• Passage shown
= Beginning of Section =

X-ray Diffraction of Cotton Treated with Neutralized Vegetable Oil-based Macromolecular Crosslinkers

Ericka N. Johnson Ford, University of Southern Mississippi
Sharathkumar K. Mendon, University of Southern Mississippi
Shelby F. Thames, University of Southern Mississippi
James W. Rawlins, University of Southern Mississippi


Maleinized soybean oil (MSO) has been investigated as a flexible, macromolecular crosslinker for cotton fabrics. The ability of MSO to penetrate crystalline cellulose and crosslink aligned cellulose chains upon cure has been in question. This study compares the penetration capability of MSO to dimethyloldihydroxyethyleneurea (DMDHEU), which is the commercial standard for durable press finishing and is an efficient cellulose crosslinker. Xray diffraction was employed to characterize changes in the crystalline morphology upon heating un-mercerized cotton fabrics treated with aqueous DMDHEU and soybean oil derivatives. Displacement of characteristic interplanar spacings and the genesis/elimination of diffraction intensities from quintessential planes were evidence of structural modification. The penetration of ammonia neutralized MSO (acid value 230.00 mg KOH/g) into the microstructure of cotton cellulose is similar to that of DMDHEU in terms of expanding the interplanar spacings of characteristic planes. Moreover, polymorphism of cotton and mercerized cotton occurred upon treatment with aqueous solutions of MSO. These findings suggest that macromolecular reagents can diffuse into cellulose fibrils if they are sufficiently hydrated or enshrouded by more favored penetrants.

= End of Section =

• Data excerpts
= Beginning of Section =

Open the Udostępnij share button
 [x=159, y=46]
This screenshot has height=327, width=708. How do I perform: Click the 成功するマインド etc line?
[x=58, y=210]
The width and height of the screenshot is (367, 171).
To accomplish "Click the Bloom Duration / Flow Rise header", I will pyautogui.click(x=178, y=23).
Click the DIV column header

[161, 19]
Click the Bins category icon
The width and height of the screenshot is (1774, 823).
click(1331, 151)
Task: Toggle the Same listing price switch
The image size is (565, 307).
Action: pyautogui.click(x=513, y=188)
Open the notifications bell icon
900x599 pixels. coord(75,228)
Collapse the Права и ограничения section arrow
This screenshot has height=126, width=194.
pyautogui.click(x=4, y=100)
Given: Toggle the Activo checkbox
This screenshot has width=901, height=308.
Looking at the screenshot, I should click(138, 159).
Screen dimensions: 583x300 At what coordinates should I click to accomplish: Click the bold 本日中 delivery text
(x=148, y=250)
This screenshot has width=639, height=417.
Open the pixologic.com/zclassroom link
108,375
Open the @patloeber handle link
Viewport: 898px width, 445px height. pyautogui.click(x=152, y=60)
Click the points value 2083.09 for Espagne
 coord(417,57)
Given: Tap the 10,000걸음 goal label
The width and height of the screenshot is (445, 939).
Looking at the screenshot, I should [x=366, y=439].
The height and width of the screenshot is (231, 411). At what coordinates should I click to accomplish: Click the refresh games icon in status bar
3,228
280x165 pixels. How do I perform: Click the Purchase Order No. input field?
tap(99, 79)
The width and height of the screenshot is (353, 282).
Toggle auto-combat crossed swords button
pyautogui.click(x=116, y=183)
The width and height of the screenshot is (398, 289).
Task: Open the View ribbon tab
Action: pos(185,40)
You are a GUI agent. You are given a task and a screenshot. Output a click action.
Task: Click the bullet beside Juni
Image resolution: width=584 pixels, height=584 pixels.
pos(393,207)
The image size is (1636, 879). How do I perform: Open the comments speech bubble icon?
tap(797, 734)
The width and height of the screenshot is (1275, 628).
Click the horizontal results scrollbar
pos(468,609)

= End of Section =

• Exercise prompt
Answer these questions from the abstract on X-ray diffraction of treated cotton:
(a) What is DMDHEU the commercial standard for?
(b) What was used to neutralize the MSO, and what was its acid value?
(c) What technique was used to characterize changes in the crystalline morphology?

• Exercise output
(a) Durable press finishing.
(b) Ammonia; 230.00 mg KOH/g.
(c) X-ray diffraction.